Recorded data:

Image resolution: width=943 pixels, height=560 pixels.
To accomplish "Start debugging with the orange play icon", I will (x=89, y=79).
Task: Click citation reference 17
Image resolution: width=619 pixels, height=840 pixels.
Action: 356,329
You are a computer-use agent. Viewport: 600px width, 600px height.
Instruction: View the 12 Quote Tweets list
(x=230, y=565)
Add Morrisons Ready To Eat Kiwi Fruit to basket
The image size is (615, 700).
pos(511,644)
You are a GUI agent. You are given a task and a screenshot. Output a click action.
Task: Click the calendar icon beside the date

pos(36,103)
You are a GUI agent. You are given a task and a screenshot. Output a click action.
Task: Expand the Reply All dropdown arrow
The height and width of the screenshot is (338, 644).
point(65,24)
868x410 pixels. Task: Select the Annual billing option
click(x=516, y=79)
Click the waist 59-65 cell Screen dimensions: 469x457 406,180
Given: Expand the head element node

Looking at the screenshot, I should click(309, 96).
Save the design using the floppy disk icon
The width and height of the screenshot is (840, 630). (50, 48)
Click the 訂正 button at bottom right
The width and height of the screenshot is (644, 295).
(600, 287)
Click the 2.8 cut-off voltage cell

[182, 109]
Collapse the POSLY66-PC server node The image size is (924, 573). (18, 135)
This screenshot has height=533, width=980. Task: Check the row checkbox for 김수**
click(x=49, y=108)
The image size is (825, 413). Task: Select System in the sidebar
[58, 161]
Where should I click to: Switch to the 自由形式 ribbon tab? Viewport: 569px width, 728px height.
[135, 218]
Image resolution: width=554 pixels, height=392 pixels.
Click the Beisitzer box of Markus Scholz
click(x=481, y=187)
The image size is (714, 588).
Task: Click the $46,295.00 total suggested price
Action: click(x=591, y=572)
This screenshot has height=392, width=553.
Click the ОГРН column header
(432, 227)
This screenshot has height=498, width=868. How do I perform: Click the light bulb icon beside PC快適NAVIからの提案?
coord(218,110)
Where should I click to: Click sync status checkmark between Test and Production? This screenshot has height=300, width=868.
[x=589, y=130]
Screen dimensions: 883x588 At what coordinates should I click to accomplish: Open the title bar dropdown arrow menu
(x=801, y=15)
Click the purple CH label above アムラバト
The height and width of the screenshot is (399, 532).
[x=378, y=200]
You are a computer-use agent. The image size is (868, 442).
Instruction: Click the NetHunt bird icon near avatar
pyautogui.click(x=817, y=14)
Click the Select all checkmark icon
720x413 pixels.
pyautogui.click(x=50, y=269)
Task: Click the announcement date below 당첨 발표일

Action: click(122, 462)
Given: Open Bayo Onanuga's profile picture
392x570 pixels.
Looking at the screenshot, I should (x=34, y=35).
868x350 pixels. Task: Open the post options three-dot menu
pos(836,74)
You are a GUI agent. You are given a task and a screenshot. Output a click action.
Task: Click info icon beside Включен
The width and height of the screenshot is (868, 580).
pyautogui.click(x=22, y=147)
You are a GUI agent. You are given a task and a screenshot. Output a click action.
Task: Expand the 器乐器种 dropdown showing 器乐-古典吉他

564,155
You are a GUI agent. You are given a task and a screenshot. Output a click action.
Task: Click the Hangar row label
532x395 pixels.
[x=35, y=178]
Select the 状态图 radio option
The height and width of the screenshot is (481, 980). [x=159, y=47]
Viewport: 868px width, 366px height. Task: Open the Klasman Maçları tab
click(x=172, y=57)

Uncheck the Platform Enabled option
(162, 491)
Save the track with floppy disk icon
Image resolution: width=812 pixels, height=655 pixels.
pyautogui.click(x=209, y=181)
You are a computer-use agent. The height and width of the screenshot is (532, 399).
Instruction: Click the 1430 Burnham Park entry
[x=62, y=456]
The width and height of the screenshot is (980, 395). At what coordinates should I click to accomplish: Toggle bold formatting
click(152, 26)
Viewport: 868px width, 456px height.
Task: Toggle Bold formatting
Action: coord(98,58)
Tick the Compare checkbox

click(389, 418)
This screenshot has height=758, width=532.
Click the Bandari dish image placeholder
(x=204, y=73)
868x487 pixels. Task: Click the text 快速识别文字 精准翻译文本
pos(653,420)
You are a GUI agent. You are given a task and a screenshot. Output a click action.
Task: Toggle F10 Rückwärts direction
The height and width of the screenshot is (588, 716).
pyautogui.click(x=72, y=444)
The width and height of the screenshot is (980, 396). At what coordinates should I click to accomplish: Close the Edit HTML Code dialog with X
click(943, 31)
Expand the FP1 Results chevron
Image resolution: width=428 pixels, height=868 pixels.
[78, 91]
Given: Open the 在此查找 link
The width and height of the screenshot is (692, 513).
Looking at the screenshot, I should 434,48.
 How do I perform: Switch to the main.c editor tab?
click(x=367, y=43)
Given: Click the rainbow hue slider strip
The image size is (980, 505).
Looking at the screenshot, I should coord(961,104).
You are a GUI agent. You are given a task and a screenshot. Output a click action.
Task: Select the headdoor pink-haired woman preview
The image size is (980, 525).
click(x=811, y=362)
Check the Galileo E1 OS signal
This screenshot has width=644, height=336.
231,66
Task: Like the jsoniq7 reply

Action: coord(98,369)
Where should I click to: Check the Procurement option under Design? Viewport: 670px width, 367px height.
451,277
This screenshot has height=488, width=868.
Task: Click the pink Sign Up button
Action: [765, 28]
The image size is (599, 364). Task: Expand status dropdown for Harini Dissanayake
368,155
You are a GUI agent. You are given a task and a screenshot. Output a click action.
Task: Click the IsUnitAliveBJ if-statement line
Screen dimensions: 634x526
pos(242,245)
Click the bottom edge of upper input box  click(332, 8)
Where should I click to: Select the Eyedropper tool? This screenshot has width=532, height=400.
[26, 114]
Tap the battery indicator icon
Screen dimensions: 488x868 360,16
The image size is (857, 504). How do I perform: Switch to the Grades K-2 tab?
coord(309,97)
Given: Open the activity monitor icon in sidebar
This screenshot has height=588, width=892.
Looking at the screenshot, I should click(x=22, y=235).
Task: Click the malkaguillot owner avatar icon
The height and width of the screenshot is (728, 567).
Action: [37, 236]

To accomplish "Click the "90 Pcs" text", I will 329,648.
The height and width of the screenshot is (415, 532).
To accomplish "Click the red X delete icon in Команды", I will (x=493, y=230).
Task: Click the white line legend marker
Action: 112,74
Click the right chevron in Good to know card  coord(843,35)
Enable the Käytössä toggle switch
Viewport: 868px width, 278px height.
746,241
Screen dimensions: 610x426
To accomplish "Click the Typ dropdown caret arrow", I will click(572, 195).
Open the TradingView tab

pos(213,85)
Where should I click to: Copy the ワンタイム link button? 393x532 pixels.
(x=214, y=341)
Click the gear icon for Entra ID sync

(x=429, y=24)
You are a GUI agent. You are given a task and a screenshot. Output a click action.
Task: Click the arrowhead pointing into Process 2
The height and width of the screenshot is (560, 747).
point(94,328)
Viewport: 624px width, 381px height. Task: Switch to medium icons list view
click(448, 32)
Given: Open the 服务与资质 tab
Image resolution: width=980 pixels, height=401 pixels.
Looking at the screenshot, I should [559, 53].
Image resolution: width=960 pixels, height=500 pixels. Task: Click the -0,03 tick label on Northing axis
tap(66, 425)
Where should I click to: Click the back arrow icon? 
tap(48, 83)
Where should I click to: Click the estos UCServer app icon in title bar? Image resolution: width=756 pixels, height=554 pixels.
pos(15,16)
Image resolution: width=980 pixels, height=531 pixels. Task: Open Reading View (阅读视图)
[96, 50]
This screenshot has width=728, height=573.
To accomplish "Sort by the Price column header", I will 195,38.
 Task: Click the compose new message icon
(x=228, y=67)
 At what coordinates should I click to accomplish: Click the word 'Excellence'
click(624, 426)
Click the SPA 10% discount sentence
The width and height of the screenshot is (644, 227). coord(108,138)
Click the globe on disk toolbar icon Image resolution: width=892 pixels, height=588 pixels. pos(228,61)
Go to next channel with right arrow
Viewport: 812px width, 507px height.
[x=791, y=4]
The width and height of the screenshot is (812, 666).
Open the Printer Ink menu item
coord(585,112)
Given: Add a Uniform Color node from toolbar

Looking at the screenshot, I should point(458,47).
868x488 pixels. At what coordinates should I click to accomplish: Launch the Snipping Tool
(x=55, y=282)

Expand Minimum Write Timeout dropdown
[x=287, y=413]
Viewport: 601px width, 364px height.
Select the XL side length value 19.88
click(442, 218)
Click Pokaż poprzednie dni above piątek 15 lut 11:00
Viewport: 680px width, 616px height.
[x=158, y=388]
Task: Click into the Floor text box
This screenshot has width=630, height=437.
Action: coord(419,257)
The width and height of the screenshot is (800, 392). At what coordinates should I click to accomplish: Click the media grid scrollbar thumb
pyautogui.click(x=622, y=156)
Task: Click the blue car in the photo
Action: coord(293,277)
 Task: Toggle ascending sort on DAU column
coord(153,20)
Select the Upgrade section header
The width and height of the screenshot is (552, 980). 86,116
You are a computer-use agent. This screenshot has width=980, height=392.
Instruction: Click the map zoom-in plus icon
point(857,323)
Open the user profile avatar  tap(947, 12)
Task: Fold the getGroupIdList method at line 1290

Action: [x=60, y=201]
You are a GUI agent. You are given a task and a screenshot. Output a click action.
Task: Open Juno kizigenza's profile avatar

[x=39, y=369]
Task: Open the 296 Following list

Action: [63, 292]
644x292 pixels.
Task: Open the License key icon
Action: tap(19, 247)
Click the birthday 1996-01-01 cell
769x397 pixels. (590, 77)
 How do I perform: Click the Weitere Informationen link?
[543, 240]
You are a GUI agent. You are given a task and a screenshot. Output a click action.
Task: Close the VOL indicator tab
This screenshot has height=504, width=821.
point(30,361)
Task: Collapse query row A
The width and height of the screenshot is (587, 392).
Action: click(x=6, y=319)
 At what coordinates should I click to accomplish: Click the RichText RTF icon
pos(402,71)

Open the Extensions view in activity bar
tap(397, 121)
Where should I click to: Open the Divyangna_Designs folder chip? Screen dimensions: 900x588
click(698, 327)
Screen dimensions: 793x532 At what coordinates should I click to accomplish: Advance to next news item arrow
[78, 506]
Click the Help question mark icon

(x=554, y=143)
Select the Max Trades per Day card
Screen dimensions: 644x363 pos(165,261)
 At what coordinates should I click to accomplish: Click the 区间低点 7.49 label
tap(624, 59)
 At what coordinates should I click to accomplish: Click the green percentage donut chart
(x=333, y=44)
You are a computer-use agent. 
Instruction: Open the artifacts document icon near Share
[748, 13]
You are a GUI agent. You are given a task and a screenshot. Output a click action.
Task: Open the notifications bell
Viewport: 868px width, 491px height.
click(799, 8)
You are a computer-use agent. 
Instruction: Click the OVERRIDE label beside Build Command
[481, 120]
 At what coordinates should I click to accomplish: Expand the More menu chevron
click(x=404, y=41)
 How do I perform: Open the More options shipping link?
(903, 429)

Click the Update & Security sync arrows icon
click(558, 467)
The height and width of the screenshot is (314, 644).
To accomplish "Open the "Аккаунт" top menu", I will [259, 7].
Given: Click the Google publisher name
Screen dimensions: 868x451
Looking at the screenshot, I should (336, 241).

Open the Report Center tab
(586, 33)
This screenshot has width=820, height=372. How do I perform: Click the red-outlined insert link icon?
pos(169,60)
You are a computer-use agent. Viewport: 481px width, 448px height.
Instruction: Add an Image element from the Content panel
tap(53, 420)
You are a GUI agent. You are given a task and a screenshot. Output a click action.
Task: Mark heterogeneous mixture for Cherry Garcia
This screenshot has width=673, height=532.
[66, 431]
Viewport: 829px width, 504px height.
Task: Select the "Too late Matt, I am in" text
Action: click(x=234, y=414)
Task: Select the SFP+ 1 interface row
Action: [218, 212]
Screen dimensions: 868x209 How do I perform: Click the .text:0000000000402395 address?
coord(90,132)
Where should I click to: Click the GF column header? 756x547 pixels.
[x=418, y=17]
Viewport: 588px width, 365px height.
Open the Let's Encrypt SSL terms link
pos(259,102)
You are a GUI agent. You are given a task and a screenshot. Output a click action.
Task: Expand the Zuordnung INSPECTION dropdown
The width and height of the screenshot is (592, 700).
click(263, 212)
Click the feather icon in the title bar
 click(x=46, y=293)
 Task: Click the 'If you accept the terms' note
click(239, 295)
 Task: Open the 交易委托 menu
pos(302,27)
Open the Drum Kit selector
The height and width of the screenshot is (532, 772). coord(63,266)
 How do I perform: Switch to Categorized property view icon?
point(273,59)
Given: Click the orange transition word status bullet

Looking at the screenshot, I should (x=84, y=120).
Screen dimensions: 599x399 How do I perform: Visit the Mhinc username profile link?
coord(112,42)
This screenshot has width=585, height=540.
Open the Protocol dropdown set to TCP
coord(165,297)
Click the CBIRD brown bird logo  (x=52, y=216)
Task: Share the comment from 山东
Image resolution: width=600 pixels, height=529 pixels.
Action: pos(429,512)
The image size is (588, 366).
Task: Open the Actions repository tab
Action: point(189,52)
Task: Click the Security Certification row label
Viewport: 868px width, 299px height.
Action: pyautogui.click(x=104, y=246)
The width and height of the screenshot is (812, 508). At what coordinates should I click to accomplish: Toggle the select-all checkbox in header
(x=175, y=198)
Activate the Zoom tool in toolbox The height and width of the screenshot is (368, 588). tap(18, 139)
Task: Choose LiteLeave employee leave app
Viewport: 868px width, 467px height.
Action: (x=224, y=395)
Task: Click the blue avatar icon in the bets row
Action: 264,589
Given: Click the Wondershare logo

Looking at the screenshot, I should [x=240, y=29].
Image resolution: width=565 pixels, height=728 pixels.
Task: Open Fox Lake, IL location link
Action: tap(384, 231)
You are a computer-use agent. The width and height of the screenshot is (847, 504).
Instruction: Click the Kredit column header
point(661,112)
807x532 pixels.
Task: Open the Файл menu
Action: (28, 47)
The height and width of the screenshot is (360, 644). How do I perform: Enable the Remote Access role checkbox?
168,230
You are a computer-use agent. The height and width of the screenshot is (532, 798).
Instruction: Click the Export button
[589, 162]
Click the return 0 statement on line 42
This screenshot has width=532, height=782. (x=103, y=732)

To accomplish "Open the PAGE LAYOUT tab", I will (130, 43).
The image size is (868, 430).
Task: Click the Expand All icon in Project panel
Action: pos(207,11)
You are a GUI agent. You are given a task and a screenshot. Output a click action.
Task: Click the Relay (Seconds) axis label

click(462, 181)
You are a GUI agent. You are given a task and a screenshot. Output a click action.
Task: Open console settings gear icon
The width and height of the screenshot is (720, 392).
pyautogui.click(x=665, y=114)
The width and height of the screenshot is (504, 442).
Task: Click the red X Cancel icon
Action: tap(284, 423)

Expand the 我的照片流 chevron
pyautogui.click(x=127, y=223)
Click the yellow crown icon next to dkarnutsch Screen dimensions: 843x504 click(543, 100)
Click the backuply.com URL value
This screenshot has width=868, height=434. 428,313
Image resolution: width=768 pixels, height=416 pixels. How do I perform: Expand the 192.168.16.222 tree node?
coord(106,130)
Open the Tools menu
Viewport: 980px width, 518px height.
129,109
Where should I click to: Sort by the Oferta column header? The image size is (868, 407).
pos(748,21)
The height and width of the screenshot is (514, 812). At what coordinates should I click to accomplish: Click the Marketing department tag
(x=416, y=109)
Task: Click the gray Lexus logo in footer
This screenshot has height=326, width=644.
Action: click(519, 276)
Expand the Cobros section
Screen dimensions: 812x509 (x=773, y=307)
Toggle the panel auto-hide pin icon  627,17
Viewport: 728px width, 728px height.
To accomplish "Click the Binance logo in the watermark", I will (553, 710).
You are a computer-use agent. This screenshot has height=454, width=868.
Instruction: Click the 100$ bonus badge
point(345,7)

What you are asked to do:
Could you return all lines from the data above that contain the string "into"?

Final answer:
Task: Click the arrowhead pointing into Process 2
Task: Click into the Floor text box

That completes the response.